Aim. Please present every line of the items below as a numbered list, leaving out any blank lines.

───── Data for the task ─────

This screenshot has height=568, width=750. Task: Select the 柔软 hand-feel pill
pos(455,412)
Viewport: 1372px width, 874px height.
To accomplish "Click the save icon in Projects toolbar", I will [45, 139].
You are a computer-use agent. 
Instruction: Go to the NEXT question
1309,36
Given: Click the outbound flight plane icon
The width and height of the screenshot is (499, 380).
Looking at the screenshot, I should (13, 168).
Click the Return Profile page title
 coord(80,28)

─────

Exercise output.
1. This screenshot has height=568, width=750. Task: Select the 柔软 hand-feel pill
2. pos(455,412)
3. Viewport: 1372px width, 874px height.
4. To accomplish "Click the save icon in Projects toolbar", I will [45, 139].
5. You are a computer-use agent. 
6. Instruction: Go to the NEXT question
7. 1309,36
8. Given: Click the outbound flight plane icon
9. The width and height of the screenshot is (499, 380).
10. Looking at the screenshot, I should (13, 168).
11. Click the Return Profile page title
12.  coord(80,28)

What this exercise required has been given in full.